There were two comparisons with artemether-lumefantrine, one trial from 2008 in Ethiopia with 60 participants had two failures with atovaquone-proguanil compared to none with artemether-lumefantrine (PCR-adjusted treatment failures at day 28). A second trial from 2012 in Colombia with 208 participants had one failure in each arm (PCR-adjusted treatment failures at day 42).
There was only one comparison with artesunate-amodiaquine from a 2014 trial conducted in Cameroon. There were six failures with atovaquone-proguanil at day 28 and two with artesunate-amodiaquine (PCR-adjusted treatment failures at day 28: 9.4% with atovaquone-proguanil compared to 2.9% with artesunate-amodiaquine; RR 3.19, 95% CI 0.67 to 15.22; 1 RCT, 132 participants; low-certainty evidence), although there was a similar number of PCR-unadjusted treatment failures (9 (14.1%) with atovaquone-proguanil and 8 (11.8%) with artesunate-amodiaquine; RR 1.20, 95% CI 0.49 to 2.91; 1 RCT, 132 participants; low-certainty evidence).

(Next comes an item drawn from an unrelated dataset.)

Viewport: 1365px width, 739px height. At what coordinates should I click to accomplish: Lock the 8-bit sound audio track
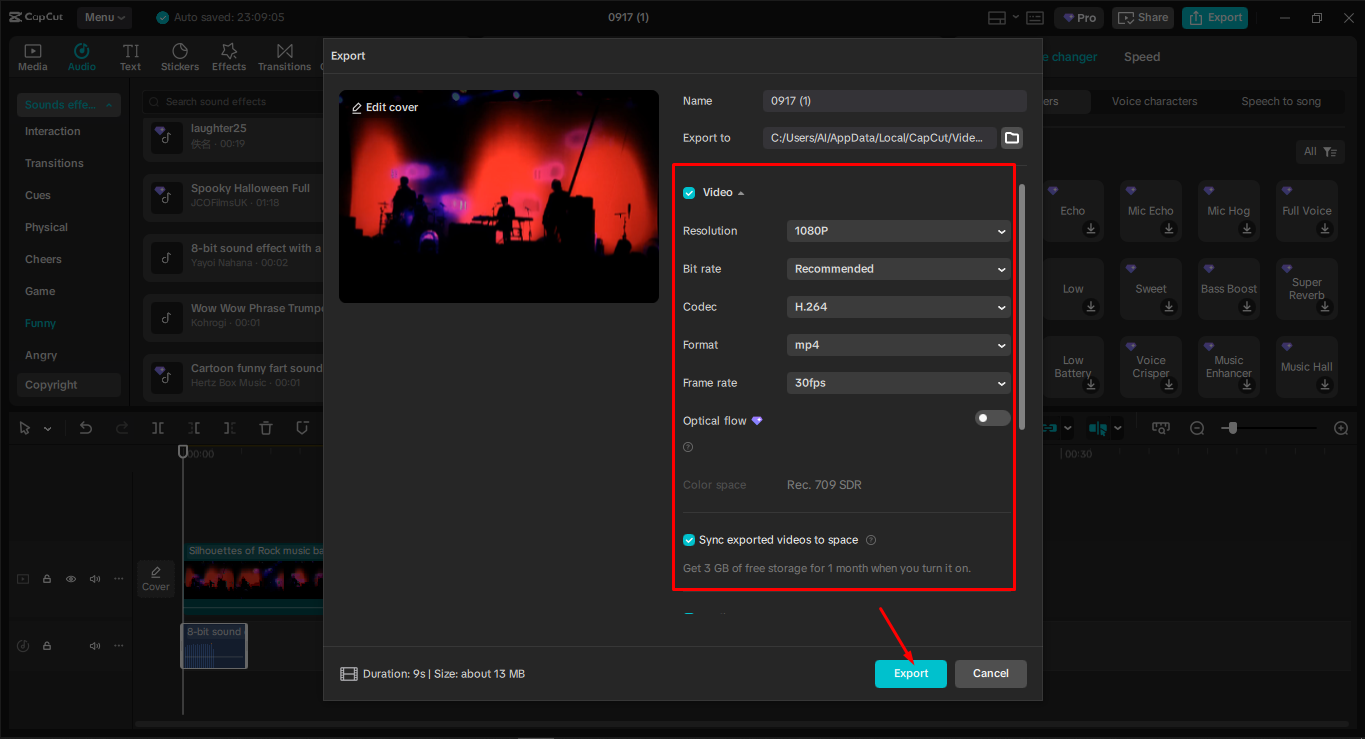46,645
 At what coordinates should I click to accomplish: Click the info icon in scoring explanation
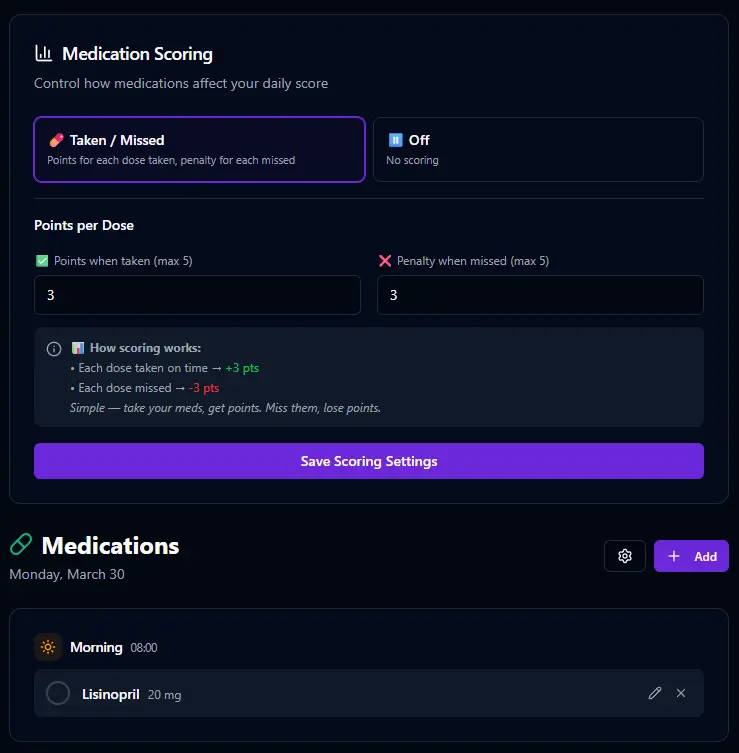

There were two comparisons with artesunate-mefloquine from a 2012 trial in Colombia and a 2002 trial in Thailand where there are high levels of multi-resistant malaria. There were similar numbers of PCR-adjusted treatment failures between groups at day 42 (2.7% with atovaquone-proguanil compared to 2.4% with artesunate-mefloquine; RR 1.15, 95% CI 0.57 to 2.34; 2 RCTs, 1168 participants; high-certainty evidence). There were also similar PCR-unadjusted treatment failures between groups (5.3% with atovaquone-proguanil compared to 6.6% with artesunate-mefloquine; RR 0.8, 95% CI 0.5 to 1.3; 1 RCT, 1063 participants; low-certainty evidence).
When atovaquone-proguanil was combined with artesunate, there were fewer treatment failures with and without PCR-adjustment at day 28 (PCR-adjusted treatment failures at day 28: 2.16% with atovaquone-proguanil compared to no failures with artesunate-atovaquone-proguanil; RR 5.14, 95% CI 0.61 to 43.52; 2 RCTs, 375 participants, low-certainty evidence) and day 42 (PCR-adjusted treatment failures at day 42: 3.82% with atovaquone-proguanil compared to 2.05% with artesunate-atovaquone-proguanil (RR 1.84, 95% CI 0.95 to 3.56; 2 RCTs, 1258 participants, moderate-certainty evidence). In the 2002 trial in Thailand, there were fewer treatment failures in the artesunate-atovaquone-proguanil group compared to the atovaquone-proguanil group at day 42 with PCR-adjustment.
Whilst there were some small differences in which adverse events were more frequent in the atovaquone-proguanil groups compared to comparator drugs, there were no recurrent associations to suggest that atovaquone-proguanil is strongly associated with any specific adverse event.